By the age of thirty-two, I became aware of something I had not been prepared for, and that was an acute aversion to brightness. At first I thought it was just the glare suffered by all spectacle wearers, and then maybe a slow response to changes in light, as I noticed it particularly when leaving the dimly lit second hand bookshops I frequented. Stepping out onto the pavement I would have to stand still for several moments to allow my eyes to adjust to the daylight. And even when they were adjusted, I still found myself shielding my watering eyes. It didn’t have to be sunny, a bright sky could be overpowering, or the surface of a lake, or snow, or even fog.

At thirty-four I sold my motorbikes. No amount of concentration could make up for the kind of sight deficit I was now experiencing. I never suffered a single accident–or caused one, I might add–as a result of not seeing something, but it would only have been a matter of time if I continued.

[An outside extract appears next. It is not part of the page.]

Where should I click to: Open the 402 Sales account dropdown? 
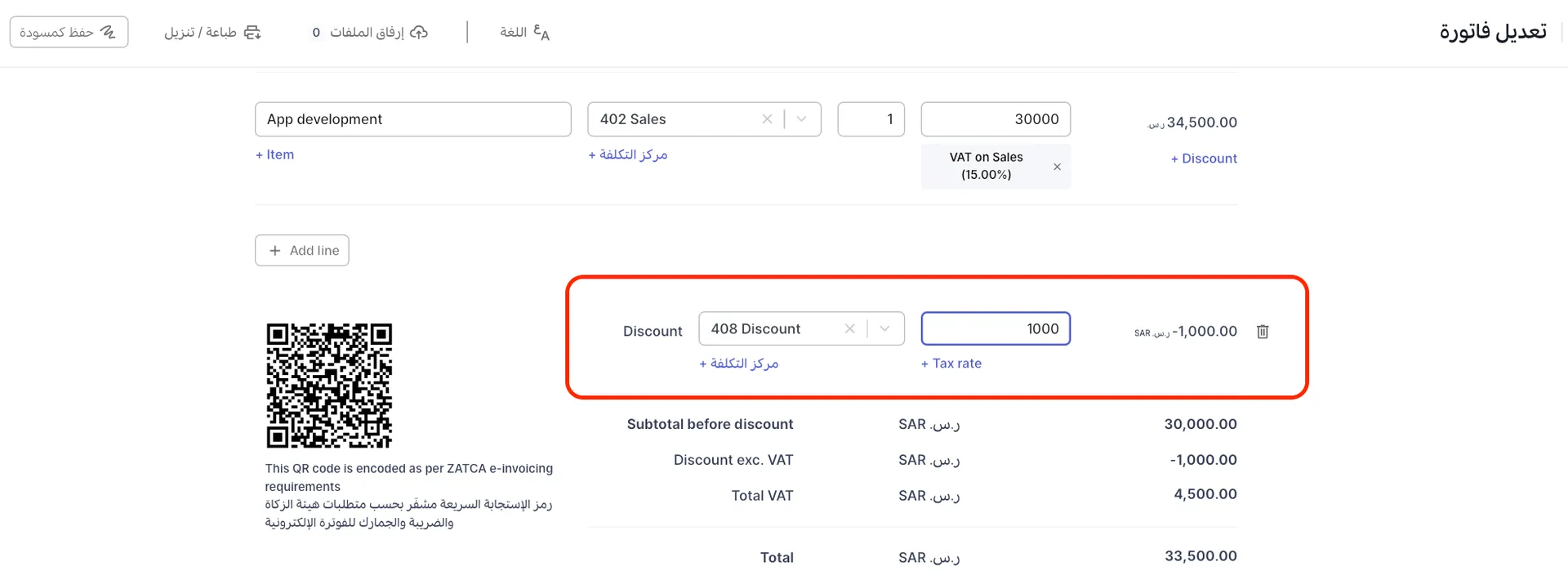click(x=801, y=118)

At thirty-seven, I complained to my optician that the new glasses she prescribed didn’t seem to be suiting my eyes so good. She took a closer look and told me that the problem was not the prescription, but the actual lenses of my eyes: they were clouding over. Cataracts. This hardly seemed fair; cataracts on top of everything else. A year later the cloudy lenses were removed and artificial lenses inserted. The upside of this was that I now no longer needed glasses, except for close work like reading or using a computer. The downside is that my eyes now no longer have any focussing power. The artificial lenses are not attached to muscles the same way the real lenses were. They are fixed. Normally, the irises help a little by dilating or restricting, but my irises are almost permanently dilated thanks to my retinas insisting on every spare photon. This also leads to another unfortunate side-effect where light strikes the edge of the artificial lenses, causing haloes to appear round points of light. RP and artificial lenses do not make good bedfellows.

At thirty-nine I had a field of vision test which confirmed that in twenty-five years I have lost around 80% of my eyesight. Whereas once I complained of not being able to spot a dropped pen or coin, now I can easily lose larger objects, like a pair of shoes or a small daughter.

I’m unsure what the prognosis is. One specialist seemed to think I would go completely blind while another said total blindness from RP is unusual. I guess I’ll just have to wait and see (haha). Optimists point to the advancing light that is stem cell technology, but I refuse to take heart. Maybe the next generation will benefit, but … better to accept your lot than raise your hopes, I feel. Even so, deep down, I do hope. You have to.